Riprendiamo da dove ci siamo lasciati la scorsa settimana, ovvero sulle pressioni sociali che gravano sulle donne (ma non solo) al punto da minare, in taluni casi, la qualità della loro vita. Con il termine “DCA” si fa riferimento ai tre principali disturbi dell’alimentazione: l’anoressia nervosa (restrizione alimentare, paura di ingrassare…), la bulimia nervosa (disregolazione nel controllo del proprio peso) e il disturbo da binge-eating (abbuffate almeno una volta a settimana per un periodo non inferiore a 3 mesi).

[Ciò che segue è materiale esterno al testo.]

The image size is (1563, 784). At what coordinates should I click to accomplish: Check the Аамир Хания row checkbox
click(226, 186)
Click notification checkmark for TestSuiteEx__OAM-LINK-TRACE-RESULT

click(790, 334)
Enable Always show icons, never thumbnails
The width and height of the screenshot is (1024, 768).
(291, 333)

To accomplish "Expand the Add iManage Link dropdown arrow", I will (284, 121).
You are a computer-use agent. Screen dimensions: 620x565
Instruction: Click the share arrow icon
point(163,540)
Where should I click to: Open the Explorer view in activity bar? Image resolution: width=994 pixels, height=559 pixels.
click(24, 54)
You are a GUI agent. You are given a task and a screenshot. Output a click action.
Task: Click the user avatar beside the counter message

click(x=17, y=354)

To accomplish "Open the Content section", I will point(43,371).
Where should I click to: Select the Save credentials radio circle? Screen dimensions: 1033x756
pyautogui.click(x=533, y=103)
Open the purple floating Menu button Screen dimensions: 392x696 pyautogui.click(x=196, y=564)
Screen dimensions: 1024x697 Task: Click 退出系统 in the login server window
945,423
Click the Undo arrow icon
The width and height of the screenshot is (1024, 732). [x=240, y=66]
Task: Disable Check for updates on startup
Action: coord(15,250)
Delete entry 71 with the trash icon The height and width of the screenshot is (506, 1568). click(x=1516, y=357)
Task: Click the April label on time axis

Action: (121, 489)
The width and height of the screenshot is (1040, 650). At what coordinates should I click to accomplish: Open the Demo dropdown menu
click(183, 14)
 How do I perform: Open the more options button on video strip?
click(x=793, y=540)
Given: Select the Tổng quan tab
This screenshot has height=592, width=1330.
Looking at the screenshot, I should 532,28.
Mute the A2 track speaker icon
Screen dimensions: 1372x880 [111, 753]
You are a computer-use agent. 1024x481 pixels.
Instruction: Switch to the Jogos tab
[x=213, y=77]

Le cause del disordine alimentare sono molteplici e riguardano elementi attinenti la biologia e la genetica ma anche fattori ambientali, psicosociali e psichiatrici: proprio per questo il trattamento dei DCA deve essere il più precoce e preciso possibile al fine di limitarne i devastanti effetti a lungo termine. Se non trattati nei tempi e nei modi adeguati, i DCA hanno pesantissime ricadute sul benessere psicofisico e portare, nei casi più gravi, anche alla morte.
Sebbene le linee guida prevedano l’uso delle terapia cognitivo comportamentale come l’approccio clinico e metodologico, ad Oxford hanno cominciato a migliorare le tecniche proprie della terapia cognitiva e comportamentale per rispondere a tutte le categorie diagnostiche dei disturbi dell’alimentazione, definendola CBT-E (Enhanced Cognitive-Behavior Therapy). Gli specialisti di Villa Garda, a Verona, hanno ulteriormente adattato le metodologie della CBT-E ai giovani tra 12 e 19 anni.
Gli adattamenti alla metodologia hanno permesso di “agganciare” meglio i giovani pazienti che spesso possono avere sentimenti ambivalenti in merito all’opportunità di avviarsi verso un trattamento dei disturbi alimentari; favorisce un approccio collaborativo; garantisce un approccio attagliato ai bisogni specifici; ed è un intervento che non presuppone necessariamente il coinvolgimento pieno della famiglia.
Rimettere dunque il giovane al centro dell’intervento, stabilendo insieme ai professionisti le modalità con cui effettuare il trattamento riabilitativo, permettendogli di comprendere la natura del disturbo e i fattori che lo mantengono, permette una collaborazione che avvia ad un cambiamento duraturo nel tempo.